April 28, 2024

Camilla Mortensen is a writing and journalism instructor at Lane Community College. She is also the editor-in-chief of Eugene Weekly. She spoke to The Torch about time management, objective journalism, bias in the classroom, and the legacy she hopes to achieve. 

How do you balance two different careers between Editor-in-Chief at Eugene Weekly and writing/journalism instructor at Lane Community College?
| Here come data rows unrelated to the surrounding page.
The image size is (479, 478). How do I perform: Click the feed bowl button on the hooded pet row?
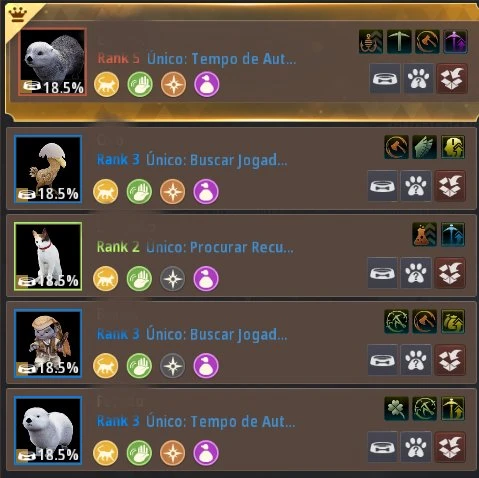point(383,360)

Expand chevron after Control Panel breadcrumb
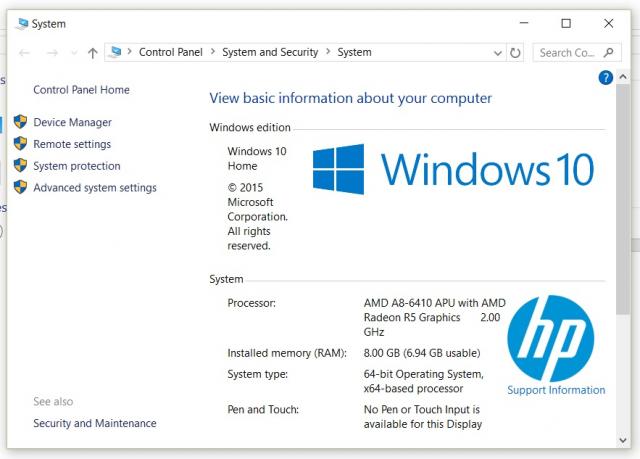[213, 53]
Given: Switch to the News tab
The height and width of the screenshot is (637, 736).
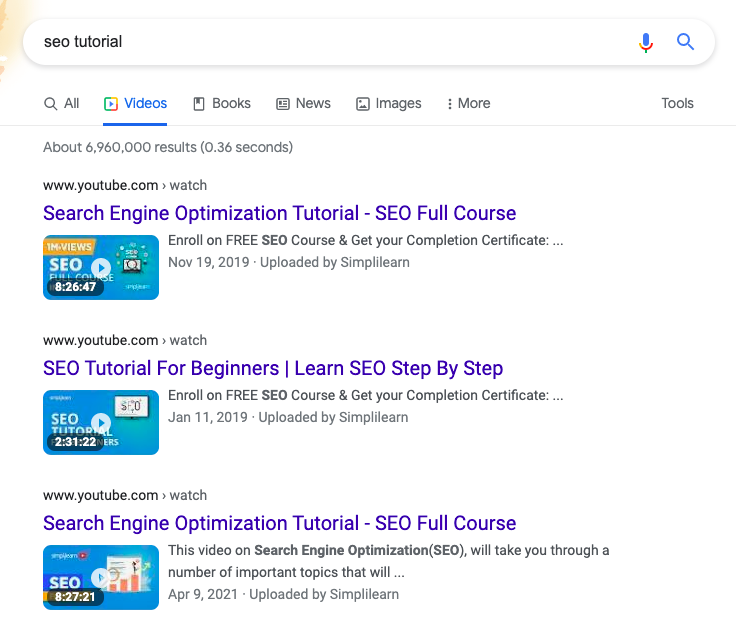Looking at the screenshot, I should (303, 103).
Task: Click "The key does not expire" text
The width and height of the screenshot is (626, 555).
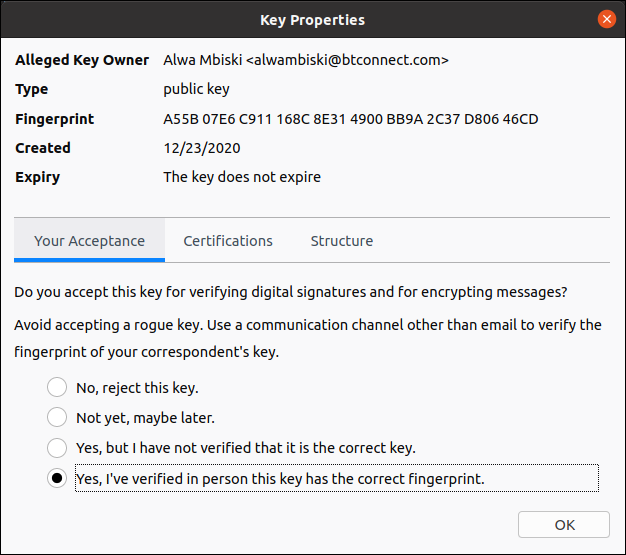Action: tap(242, 177)
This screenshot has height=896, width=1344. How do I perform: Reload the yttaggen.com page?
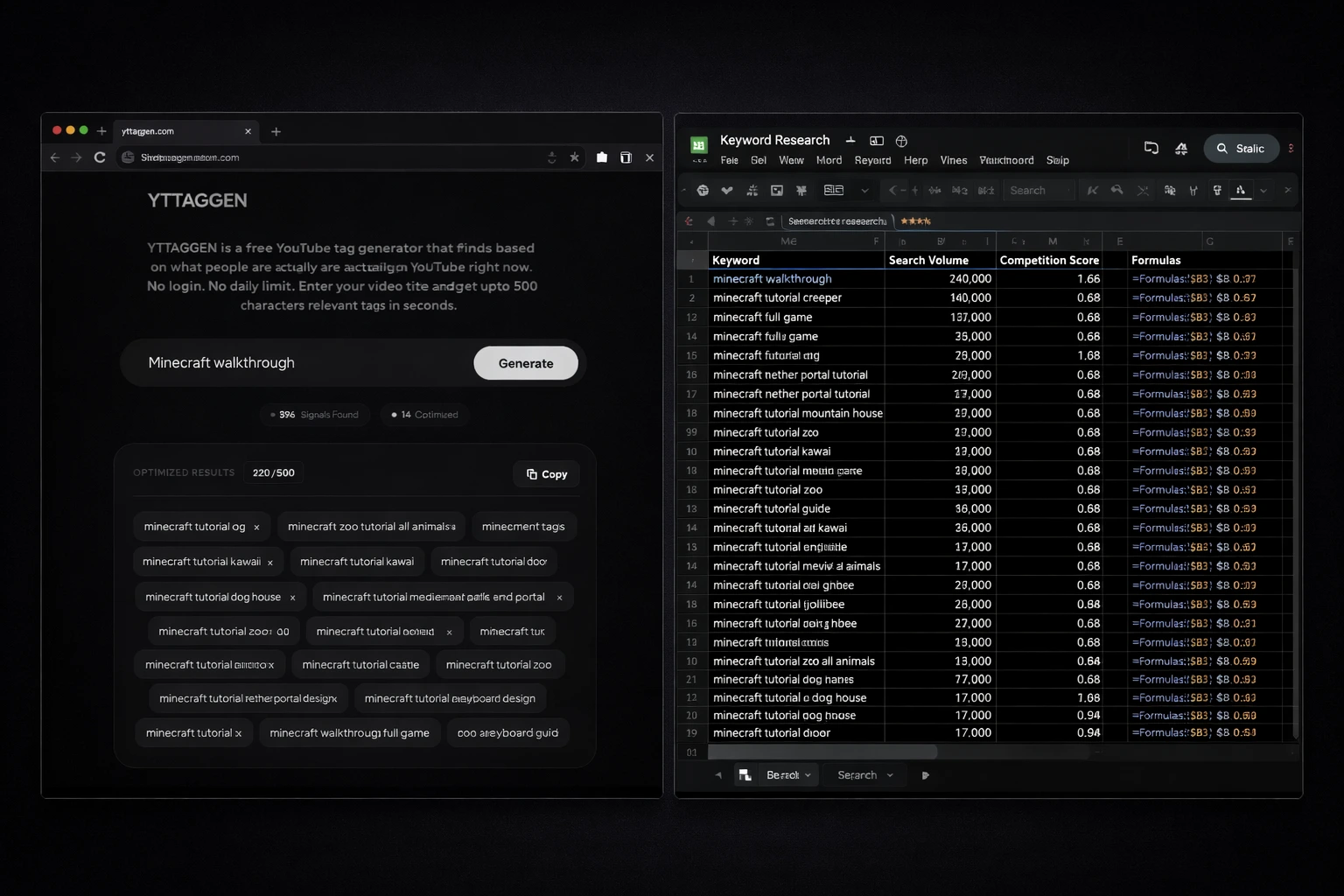point(100,158)
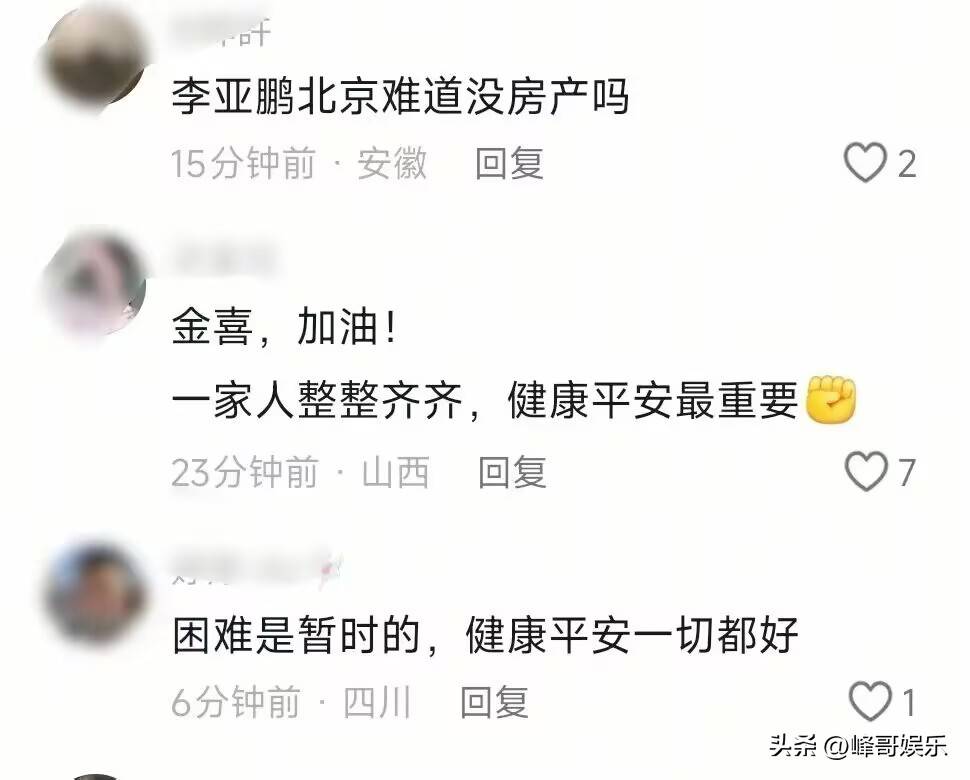Like the 金喜加油 comment with heart icon
The image size is (970, 780).
pyautogui.click(x=866, y=471)
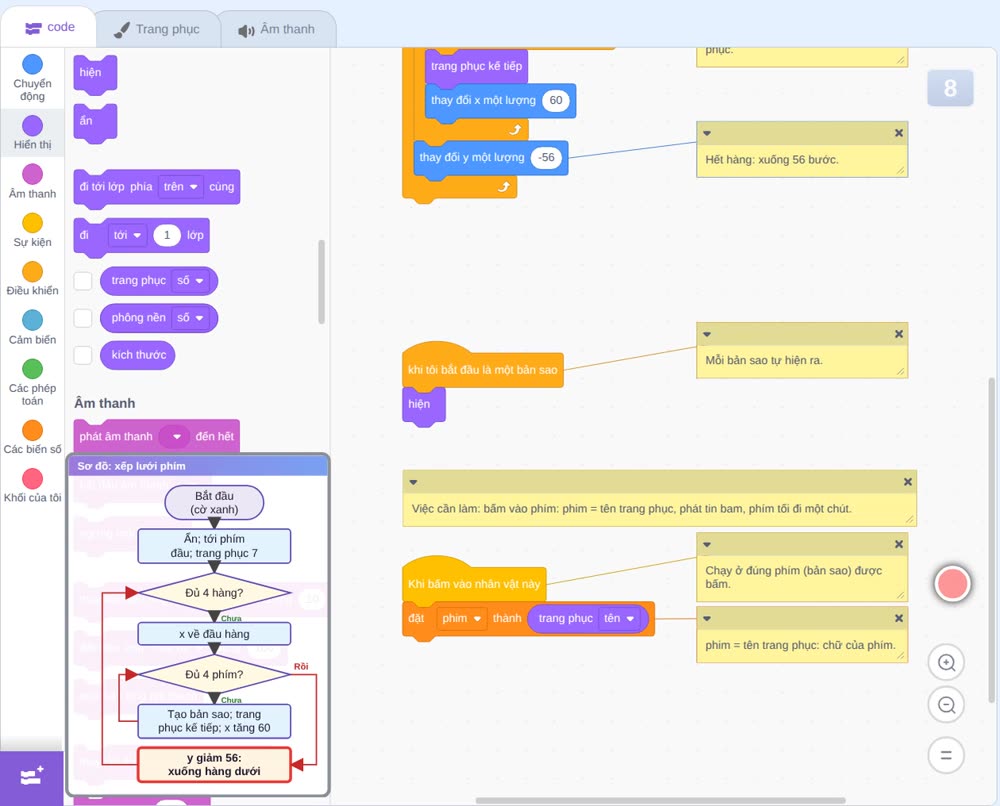Click the Khối của tôi category icon

click(33, 478)
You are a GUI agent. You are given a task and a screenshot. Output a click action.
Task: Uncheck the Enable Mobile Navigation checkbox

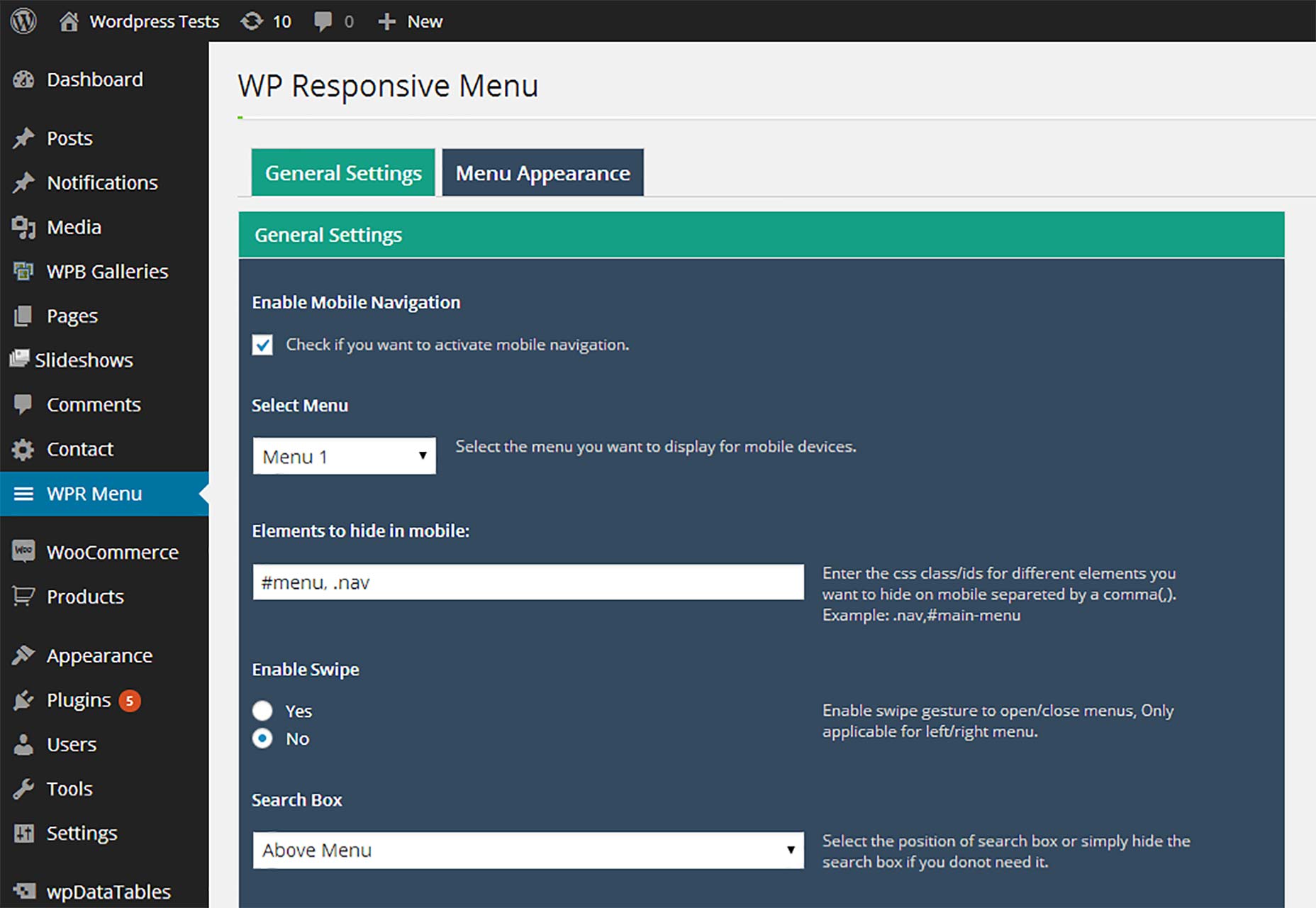pyautogui.click(x=262, y=345)
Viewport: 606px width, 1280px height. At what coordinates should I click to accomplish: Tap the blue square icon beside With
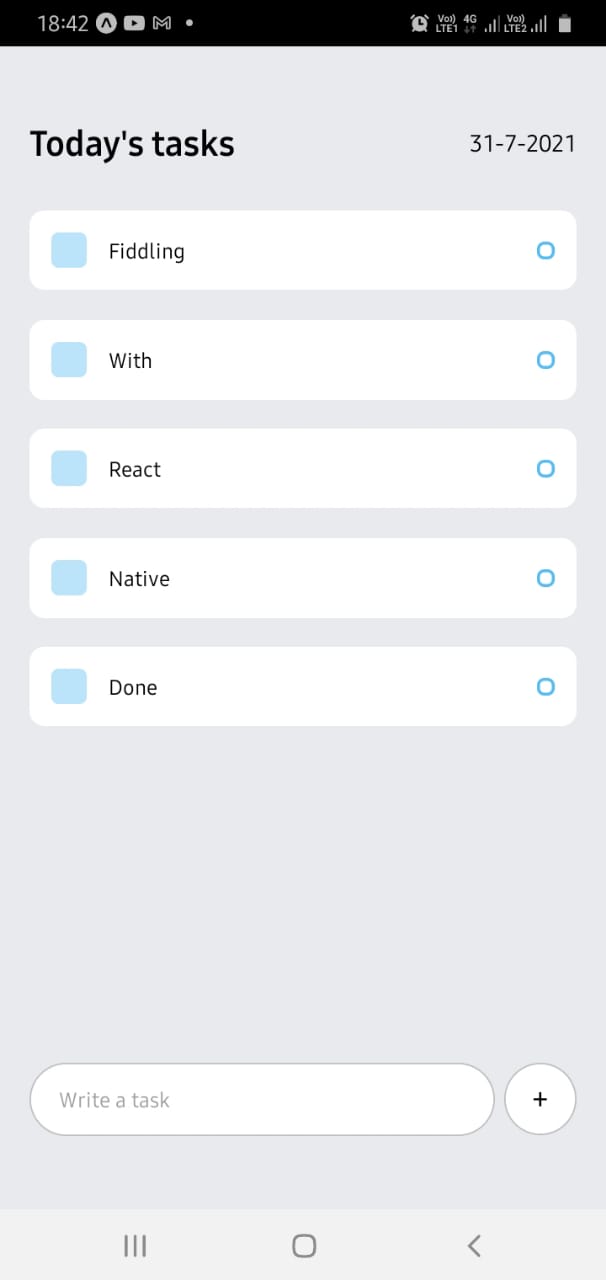pos(68,359)
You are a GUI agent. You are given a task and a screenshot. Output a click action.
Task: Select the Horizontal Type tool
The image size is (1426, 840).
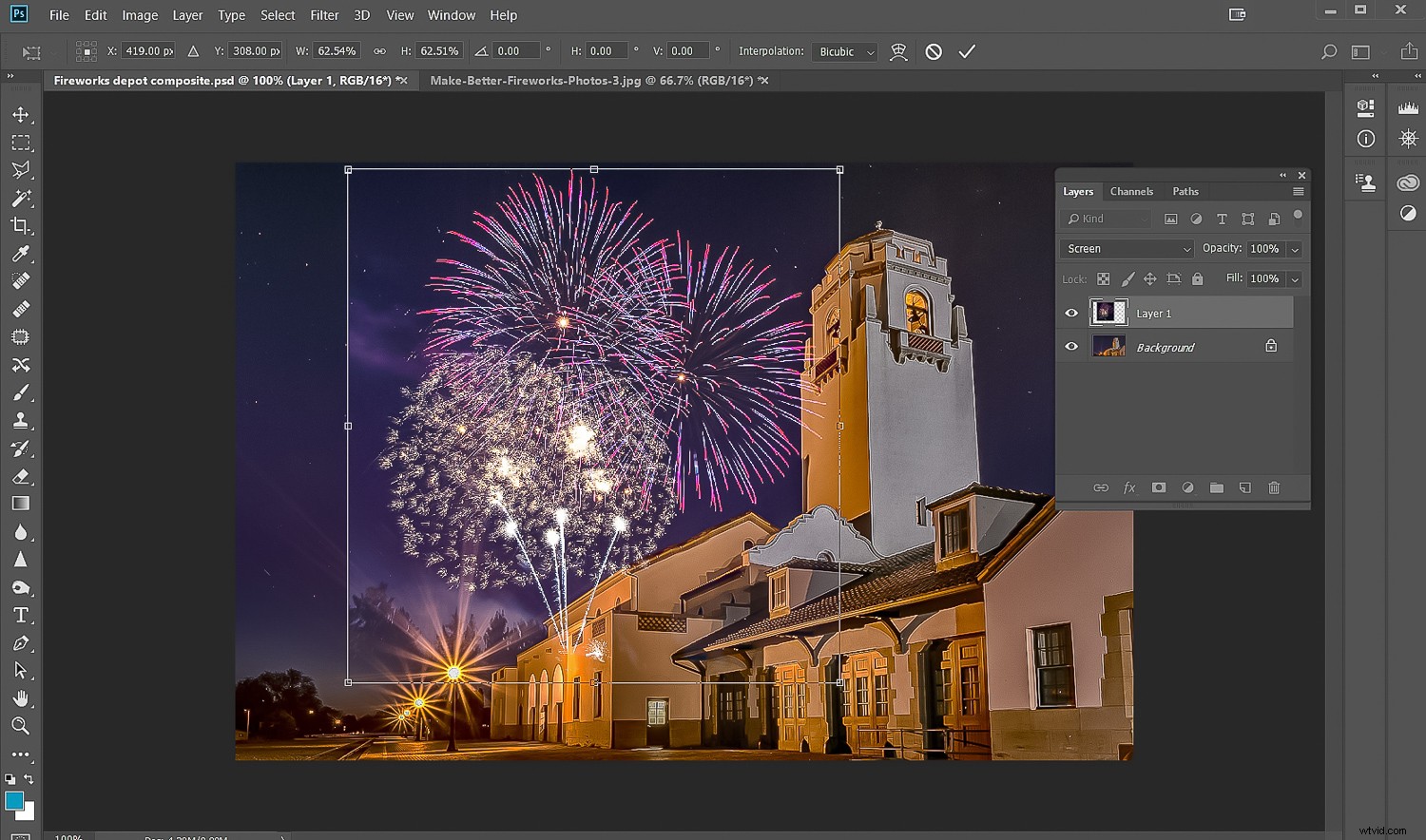[x=21, y=615]
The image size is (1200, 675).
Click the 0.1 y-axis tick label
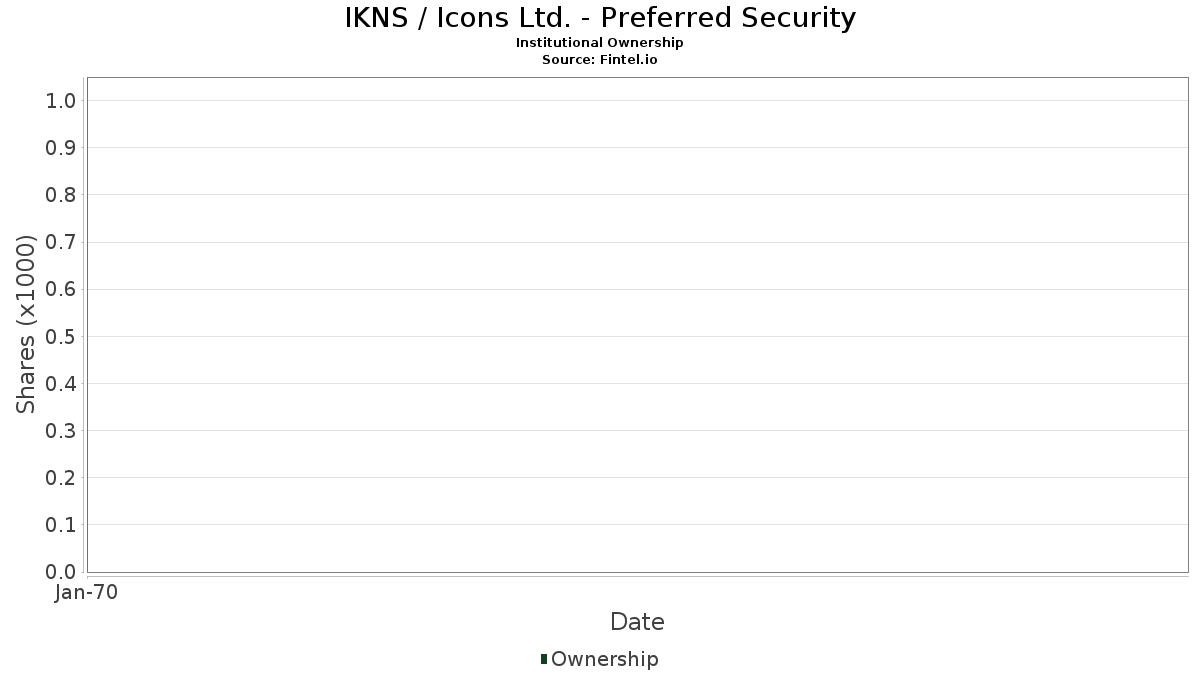[61, 525]
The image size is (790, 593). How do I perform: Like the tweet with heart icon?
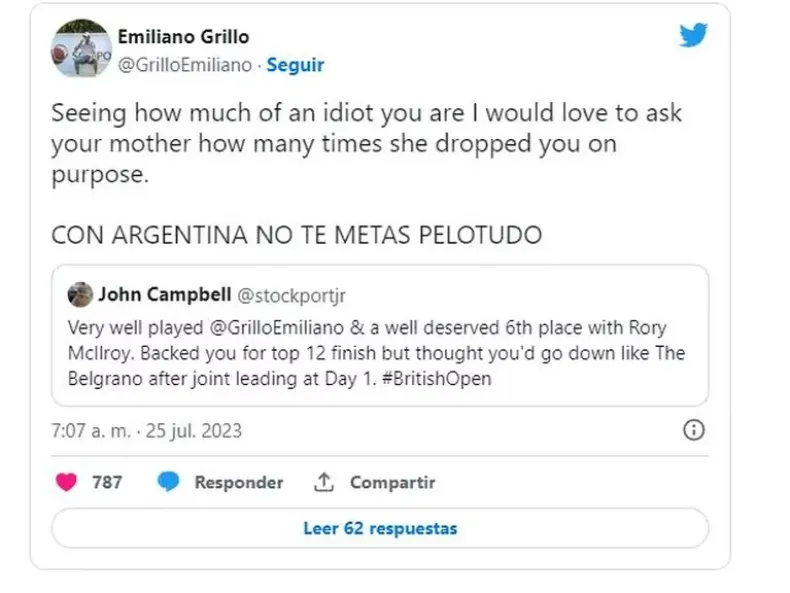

I try to block out my time so that when I’m teaching, I’m teaching and when I’m editing, I’m editing. That being said, my students know that I might get a text about work in the middle of class, and I have to take a look at it. In 2020 I couldn’t go home to Zoom, it was too much, so I Zoomed my classes from my newspaper office. I think the biggest thing is at some point during the day, saying I’m done with all my jobs. I’m just going to go home and my work is over. I definitely do almost all my work at the office and leave it at the office once I leave.

As a journalism professor and editor, do you avoid bias or does it come into the classroom?

I follow the same policy for my teaching as I do journalism. Which is: one, admit your biases. Readers and students aren’t stupid and you can try to cover all you want and pretend that you don’t have a bias. If you hide it, that really makes people nervous. That freaks them out more than admitting your bias. Second, there’s a phrase I like, which is that journalism isn’t objective, journalism uses objective methods. Objectivity itself is such a problematic concept though, because it has caused so much drama. For example journalists covered climate change like it was a 50/50 proposition. There’s the small 1% who are like, “Yeah I don’t see it.” Then treating the 1% as if they had the same scientific basis as the 99% which, overall, they did not. This created a misrepresentation that climate change was a debate. But now it has become a political issue and not the scientific issue that it should be. Do you note that there is someone who doesn’t believe it? Yes, but do you give them equal standing? No, because that actually is not fair journalism.

What would you like your legacy to be at both LCC and the Eugene Weekly?

The joy and the legacy is having all these people who go on and produce really good stories and hopefully change the world, even in some small way. Say Hannarose McGuinness, who worked at The Torch and took my journalism course during the pandemic, she just got appointed the editor of the Daily Emerald. Over at the UO Donnie Morrison who was in my class years ago and also worked at The Torch, he went on to get a paid internship for the Wall Street Journal. And published at least one front page story that I know of. He is now working for Law 360, which is a really good law reporting group. Way before my time there was a Torch editor who went on to win the Pulitzer Prize in Florida from the Sun Sentinel. So to me that is the legacy. It’s getting these people to make an impact with these stories. I love having LCC students in my classes and being able to follow them from LCC through their journalism careers. Some of them I also get as interns at the Weekly like Donnie and launching them into journalistic careers is super fun.

What’s your advice to young journalists starting this career?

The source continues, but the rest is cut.